- Theatrical release poster
- Directed by: Robert M. Young
- Screenplay by: Miguel Piñero
- Based on: Short Eyes by Miguel Piñero
- Produced by: Lewis Harris
- Starring: Bruce Davison; Jose Perez; Nathan George; Don Blakely; Shawn Elliott; Miguel Piñero; Joseph Carberry; Tito Goya; Kenneth Steward; Curtis Mayfield; Freddie Fender;
- Cinematography: Peter Sova
- Edited by: Edward Beyer
- Music by: Curtis Mayfield
- Distributed by: Film League
- Release date: September 28, 1977;
- Running time: 100 minutes
- Country: United States
- Language: English

= Short Eyes (film) =

1977 film by Robert M. Young

Short Eyes is a 1977 American prison drama film directed by Robert M. Young and based on Miguel Piñero's play of the same name. It was filmed in the Manhattan House of Detention for Men, otherwise known as The Tombs.

The Wu-Tang Clan sampled dialogue from the film for the songs "Let My Niggas Live" and "Gravel Pit" in 2000.

==Plot==
Short Eyes is set in an unnamed prison in New York City, whose inmates are predominantly African American or Puerto Rican. One day, Clark Davis, a young, middle-class white man accused of raping a young girl, arrives on remand.

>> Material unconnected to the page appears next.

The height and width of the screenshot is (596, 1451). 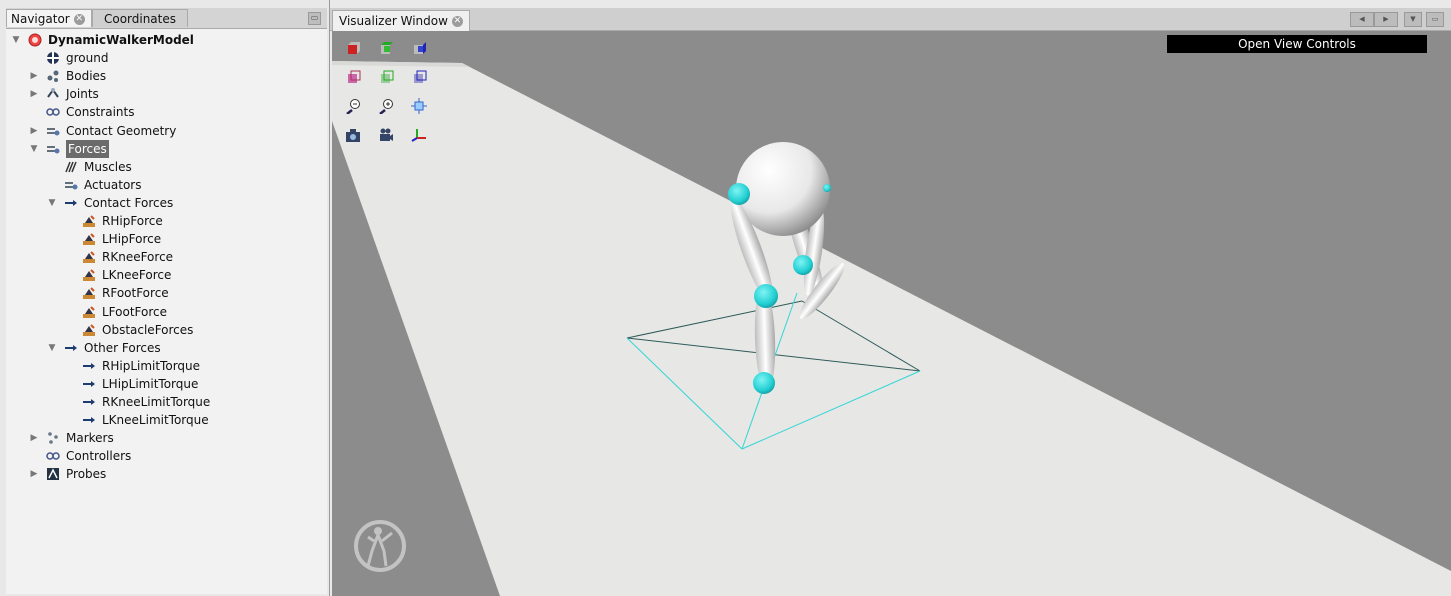 I want to click on tree-item-label: Contact Geometry, so click(x=122, y=130).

His fellow prisoners immediately turn on him—child molesters are considered the lowest form of prison life—except for Juan, one of the institution's older prisoners, who treats him with some dignity. "Short eyes" is prison slang for a prisoner convicted of child sex abuse.

Davis insists he doesn't remember raping the girl, but he admits to Juan that he has molested several other children. The prosecution's case against Davis is weak and, unless Juan tells prison authorities about Davis' confessions to him, it is only a matter of time before he is set free. As Juan struggles with what to do, the other prisoners plan to get rid of Davis permanently.

==Music==
Curtis Mayfield wrote the film's score, and appears in the film as a prisoner performing the song "Do Do Wap Is Strong In Here". The soundtrack was released on Mayfield's Curtom Records.